> _Partes del ejercicio_
- A) Transcribe de la reseña de «Despedidas» el pasaje que empieza con "Y es este último" y sigue hasta "sería tan emocionante.".
- B) Por favor, continúa la reseña de «Despedidas» a partir de su última oración.

> _Texto de estudio_

----

Y es este último aspecto, el de la música, el que cobra un protagonismo prácticamente absoluto en el filme. La banda sonora del grandísimo (perdón: ¡¡GRANDÍSIMO!!) maestro Joe Hisaishi le puede colocar en el mismo altar en el que reposan John Williams y Ennio Morricone como uno de los mejores compositores de bandas sonoras de todos los tiempos. Su bellísima música suena durante toda la película y es la que indica los momentos de pena, alegría o exaltación. Hasta tal punto cobra importancia que se podría decir que el propio Hisaishi es el director de la película: si no fuese por su música "Despedidas" no sería tan emocionante.

Quizás sea ese el principal pero de la película: su sentimentalismo exaltado. El director camufla su falta de técnica narrativa con la música, que es la que "narra" en cierto modo la historia, de tal forma que se crean situaciones demasiado exaltadas, convirtiendo a "Despedidas" en la típica película de lágrima fácil, hecha para que te emocione a más no poder y sólo puedas ver en ella una grandísima película. Ejemplo de esto es la mítica escena de Daigo, en mitad del campo, tocando el violonchelo, mientras se alternan escenas de amortajamientos, sólo para que el espectador disfrute de la bellísima melodía salida de la calva cocorota del genial compositor nipón.

Y es que "Okuribito" (me gusta llamarla así) tiene defectos detrás del perfecto maquillaje que proporciona la música. El guión puede tacharse de manido, tópico y previsible, con situaciones de las cuales ya sabes cómo va a terminar. No interesa complicar en exceso la trama. La peli está echa para enamorar al público y para eso, cuanto más simple mejor (ahí está "Slumdog Millioaire", por ejemplo).

----

(Datos)
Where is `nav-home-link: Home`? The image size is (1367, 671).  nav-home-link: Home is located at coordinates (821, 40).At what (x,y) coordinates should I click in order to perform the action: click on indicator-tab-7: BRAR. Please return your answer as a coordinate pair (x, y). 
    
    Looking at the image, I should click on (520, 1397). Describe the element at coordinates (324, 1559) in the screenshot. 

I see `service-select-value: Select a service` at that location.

----

> _Respuestas por tarea_
- A)
Y es este último aspecto, el de la música, el que cobra un protagonismo prácticamente absoluto en el filme. La banda sonora del grandísimo (perdón: ¡¡GRANDÍSIMO!!) maestro Joe Hisaishi le puede colocar en el mismo altar en el que reposan John Williams y Ennio Morricone como uno de los mejores compositores de bandas sonoras de todos los tiempos. Su bellísima música suena durante toda la película y es la que indica los momentos de pena, alegría o exaltación. Hasta tal punto cobra importancia que se podría decir que el propio Hisaishi es el director de la película: si no fuese por su música "Despedidas" no sería tan emocionante.

- B)
En lo único en lo que destaca el guión es en la construcción de los personajes y en ello también tienen la culpa los actores. Masahiro Motoki está genial en su papel protagonista, interpretando un personaje que le exige tratar todos los registros posibles, desde el drama más lacrimógeno hasta la comedia más histriónica. Y todo ello lo hace con una credibilidad pasmosa que hace que nos metamos en su piel. Tsutomu Yamakazi está descomunal en el papel del jefe de Daigo, sin duda el mejor personaje de toda la película: un hombre serio, oscuro, misterioso, pero que guarda una gran humanidad en su interior. Mención a parte merece la guapísima Ryoko Hirosue en el papel de la esposa de Daigo, una mujer con un optimismo imperecedero, que ayuda a su marido a solucionar todos los problemas pues no le importa el curso de los acontecimientos mientras estén los dos juntos. Un papel que no sólo aporta belleza, sino carisma y autoestima.

En definitiva, "Despedidas" ("Departures" en inglés, otro de sus tantos nombres) quizá no sea una película técnicamente prodigiosa, pero sí es un film treméndamente emotivo, con unas interpretaciones que te conducen por una enorme hilera de emociones que se hacen incontenibles con el telón de fondo de otra impresionante partitura de Hisaishi. Una película sobre la belleza de la muerte y lo que este evento, trágico para unos, alegre para otros, supone en los seres humanos. Si con algo me tengo que quedar de esta película, aparte de con la música, claro está, es con la cantidad de sensaciones que produce la muerte entre las distintas familias: los remordimientos de un familiar por no haber aceptado al muerto tal y como es, las acusaciones a un tercero por el fallecimiento, la alegría que reinaba en la despedidas entre risas de unas nietas a su abuela, agradeciéndoles todo lo que las había dado... Se podría decir que "Despedidas" es una película tremendamente humana que, sin ser demasiado técnica, logra mostrar distintos matices de un tema tan complicado como la muerte. Realmente, una película que merece muchísimo la pena.